• 本文
* * *
令和を進む北里大学海洋生命科学部─東日本大震災からの展開

[KEYWORDS]ミニ水族館「北里アクアリウムラボ」/三陸臨海教育研究センター/三陸の海産無脊椎動物
北里大学副学長・海洋生命科学部教授◆高橋明義

太平洋に面していた北里大学海洋生命科学部は、東日本大震災により相模原への移転を余儀なくされた。
しばらく避難生活を送っていたが、翌年から、相模原に新たに建築された新校舎で教育・研究活動を再開した。
学生が運営するミニ水族館「北里アクアリウムラボ」が特色ある教育の要となっている。
三陸でも新たな共同研究教育施設を活かして地域の素材を活用する、研究を基軸とした地域交流が活発である。

ミニ水族館「北里アクアリウムラボ」

2011年3月、海洋生命科学部は岩手県大船渡市にある三陸キャンパスでの新たな教育・研究の展開をめざした新規事業の準備をほぼ整えていた。それは文部科学省プロジェクト「大学生の就業力育成支援事業」に採択された、「海洋生物の調和的利用に優れた職業人の育成」を軸とするものであり、4月からの本格的な運用が目前に迫っていた。事業の一つはミニ水族館「北里アクアリウムラボ」(通称“ラボ”)※1。順調だった準備は、3月11日に発生した東日本大震災により、やむなく停止した。
* * *
• エントリ一覧

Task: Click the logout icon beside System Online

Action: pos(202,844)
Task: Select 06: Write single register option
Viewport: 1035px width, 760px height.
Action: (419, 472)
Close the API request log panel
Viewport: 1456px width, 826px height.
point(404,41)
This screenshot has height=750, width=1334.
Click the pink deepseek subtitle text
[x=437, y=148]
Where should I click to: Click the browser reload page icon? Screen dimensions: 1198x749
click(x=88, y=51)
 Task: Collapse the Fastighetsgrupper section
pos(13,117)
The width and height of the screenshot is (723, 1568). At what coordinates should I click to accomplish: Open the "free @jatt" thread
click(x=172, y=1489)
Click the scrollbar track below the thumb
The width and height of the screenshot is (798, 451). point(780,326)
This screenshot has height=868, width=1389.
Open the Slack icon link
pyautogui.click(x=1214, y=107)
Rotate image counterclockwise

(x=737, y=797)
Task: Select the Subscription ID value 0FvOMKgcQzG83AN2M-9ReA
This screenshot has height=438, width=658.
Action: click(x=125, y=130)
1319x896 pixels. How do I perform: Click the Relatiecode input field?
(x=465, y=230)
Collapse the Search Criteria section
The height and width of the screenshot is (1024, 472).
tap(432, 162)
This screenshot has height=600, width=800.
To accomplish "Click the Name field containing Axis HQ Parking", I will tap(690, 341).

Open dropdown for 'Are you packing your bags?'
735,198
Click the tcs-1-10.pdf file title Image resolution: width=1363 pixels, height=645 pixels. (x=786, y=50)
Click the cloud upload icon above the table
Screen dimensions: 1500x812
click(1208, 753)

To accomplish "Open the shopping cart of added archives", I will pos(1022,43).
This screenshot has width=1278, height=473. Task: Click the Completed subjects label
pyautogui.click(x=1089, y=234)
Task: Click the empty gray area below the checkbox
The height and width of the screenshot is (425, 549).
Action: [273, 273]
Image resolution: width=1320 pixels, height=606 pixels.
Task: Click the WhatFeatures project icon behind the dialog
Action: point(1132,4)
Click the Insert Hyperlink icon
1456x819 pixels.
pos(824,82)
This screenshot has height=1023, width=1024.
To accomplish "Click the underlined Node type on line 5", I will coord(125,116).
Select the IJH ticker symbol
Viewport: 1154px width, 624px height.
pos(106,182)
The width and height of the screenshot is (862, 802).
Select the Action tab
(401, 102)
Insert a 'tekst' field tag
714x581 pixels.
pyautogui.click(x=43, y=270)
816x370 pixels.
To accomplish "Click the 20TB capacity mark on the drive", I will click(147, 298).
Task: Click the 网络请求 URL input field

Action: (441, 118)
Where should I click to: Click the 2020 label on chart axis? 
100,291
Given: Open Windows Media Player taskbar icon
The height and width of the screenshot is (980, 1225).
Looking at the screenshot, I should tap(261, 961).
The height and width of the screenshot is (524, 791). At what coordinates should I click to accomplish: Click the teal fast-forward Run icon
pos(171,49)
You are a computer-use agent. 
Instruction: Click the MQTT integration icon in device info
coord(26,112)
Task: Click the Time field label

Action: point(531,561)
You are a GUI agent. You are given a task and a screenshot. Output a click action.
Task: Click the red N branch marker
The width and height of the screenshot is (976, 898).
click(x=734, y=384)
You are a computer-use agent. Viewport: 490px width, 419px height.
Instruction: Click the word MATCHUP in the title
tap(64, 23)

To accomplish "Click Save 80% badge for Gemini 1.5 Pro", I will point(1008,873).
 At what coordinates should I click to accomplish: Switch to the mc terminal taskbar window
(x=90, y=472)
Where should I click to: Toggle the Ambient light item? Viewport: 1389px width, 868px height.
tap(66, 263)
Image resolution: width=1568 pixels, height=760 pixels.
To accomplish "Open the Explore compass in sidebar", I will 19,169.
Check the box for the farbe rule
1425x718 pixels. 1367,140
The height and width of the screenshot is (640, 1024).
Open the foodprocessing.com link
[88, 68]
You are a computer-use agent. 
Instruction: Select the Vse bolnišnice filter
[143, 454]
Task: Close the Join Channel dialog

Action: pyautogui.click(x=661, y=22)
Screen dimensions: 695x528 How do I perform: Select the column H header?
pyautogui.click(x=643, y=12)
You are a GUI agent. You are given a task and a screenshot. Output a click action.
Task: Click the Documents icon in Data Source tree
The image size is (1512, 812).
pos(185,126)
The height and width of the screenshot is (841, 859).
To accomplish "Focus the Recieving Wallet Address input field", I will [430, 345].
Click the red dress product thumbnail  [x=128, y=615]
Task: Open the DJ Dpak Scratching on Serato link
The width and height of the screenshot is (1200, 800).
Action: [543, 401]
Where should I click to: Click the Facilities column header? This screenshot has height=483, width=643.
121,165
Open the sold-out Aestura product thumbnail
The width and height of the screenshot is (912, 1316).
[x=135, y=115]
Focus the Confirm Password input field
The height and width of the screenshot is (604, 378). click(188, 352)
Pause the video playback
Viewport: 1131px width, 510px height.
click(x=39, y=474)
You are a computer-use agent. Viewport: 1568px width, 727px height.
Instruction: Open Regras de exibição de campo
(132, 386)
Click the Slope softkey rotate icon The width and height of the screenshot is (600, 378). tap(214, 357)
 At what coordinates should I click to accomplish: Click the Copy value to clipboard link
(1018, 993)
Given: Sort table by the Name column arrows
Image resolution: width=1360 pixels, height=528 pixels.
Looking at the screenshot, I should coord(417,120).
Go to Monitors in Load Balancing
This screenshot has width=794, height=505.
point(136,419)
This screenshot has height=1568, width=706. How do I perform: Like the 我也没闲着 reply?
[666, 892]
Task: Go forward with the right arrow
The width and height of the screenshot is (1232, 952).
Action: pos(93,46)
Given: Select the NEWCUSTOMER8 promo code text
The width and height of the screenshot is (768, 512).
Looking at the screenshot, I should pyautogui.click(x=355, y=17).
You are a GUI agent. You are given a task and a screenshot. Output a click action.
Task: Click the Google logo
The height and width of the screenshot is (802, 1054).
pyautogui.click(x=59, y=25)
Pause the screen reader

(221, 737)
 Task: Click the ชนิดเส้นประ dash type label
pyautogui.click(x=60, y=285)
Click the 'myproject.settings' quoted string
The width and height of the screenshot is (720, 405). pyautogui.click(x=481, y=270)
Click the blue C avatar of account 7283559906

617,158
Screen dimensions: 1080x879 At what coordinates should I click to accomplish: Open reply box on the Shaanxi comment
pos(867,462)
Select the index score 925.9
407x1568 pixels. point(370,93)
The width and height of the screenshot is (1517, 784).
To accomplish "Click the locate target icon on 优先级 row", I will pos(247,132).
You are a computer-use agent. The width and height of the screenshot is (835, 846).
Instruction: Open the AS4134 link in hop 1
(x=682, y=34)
* * *
• 課題の内容
(a) 北里大学海洋生命科学部に関する本文から、「[KEYWORDS]ミニ水族」で始まり「学生が運営するミニ水族館「北里アクアリウムラボ」が特色ある教育の要となっている。」で終わる部分をそのまま書き写してください。
(b) 北里大学海洋生命科学部に関する本文の続きを、最後の文の後から書き進めてください。

• 解答一覧
(a)
[KEYWORDS]ミニ水族館「北里アクアリウムラボ」/三陸臨海教育研究センター/三陸の海産無脊椎動物
北里大学副学長・海洋生命科学部教授◆高橋明義

太平洋に面していた北里大学海洋生命科学部は、東日本大震災により相模原への移転を余儀なくされた。
しばらく避難生活を送っていたが、翌年から、相模原に新たに建築された新校舎で教育・研究活動を再開した。
学生が運営するミニ水族館「北里アクアリウムラボ」が特色ある教育の要となっている。

(b)
校舎が損壊し、学生アパートの多くも被災したため三陸キャンパスでの活動は不可能となった。2011年初夏には神奈川県相模原キャンパスでの新校舎建築が決まった。しかし新校舎の使用開始は翌2012年9月。それまでの期間は、相模原キャンパスで空き家になっていた3階建ての旧食堂棟を間借した。狭いところに学生・教職員が全員仮住まいし、日々の活動が精一杯であったところに、いつの間にか魚が泳ぐ水槽が置かれはじめた。ラボのオープンは2011年7月。学生による主体的な企画、立案、運営を特徴としている。旧食堂棟の1階では学生企画展、2、3階では深海生物やクラゲ、フジツボなど、本学部で研究されている生き物が展示された。同プロジェクトで購入し、大地震でも無傷だった3メートル水槽も大船渡から相模原に無事到着。現在は、新校舎に設けられたミニ水族館エリアでの展示の主役になっている。
同プロジェクトは2013年3月に終了したが、ラボは今でも続いている。学部が力を入れているのは当然であるが、時には学長助成金なども投入されている。ラボは、本学部が1996年に始めた学芸員コースにおいて実習を超えて実務を体験できる、世界的にも稀有な施設となった。同コースの修了者数は毎年12~45名である。水族館等への就職者は、震災以前はゼロの年もあったが、以後は毎年順調に採用されている。大震災を乗り越えた証左でもある。
そもそも大学は教養の場として社会に開かれているべきである。ラボはこれにも貢献している。学外の方が訪れるキャンパス散策の目的地でもあり、夏休みには小学生が学習にやってくるなど、地域交流の要ともなっている。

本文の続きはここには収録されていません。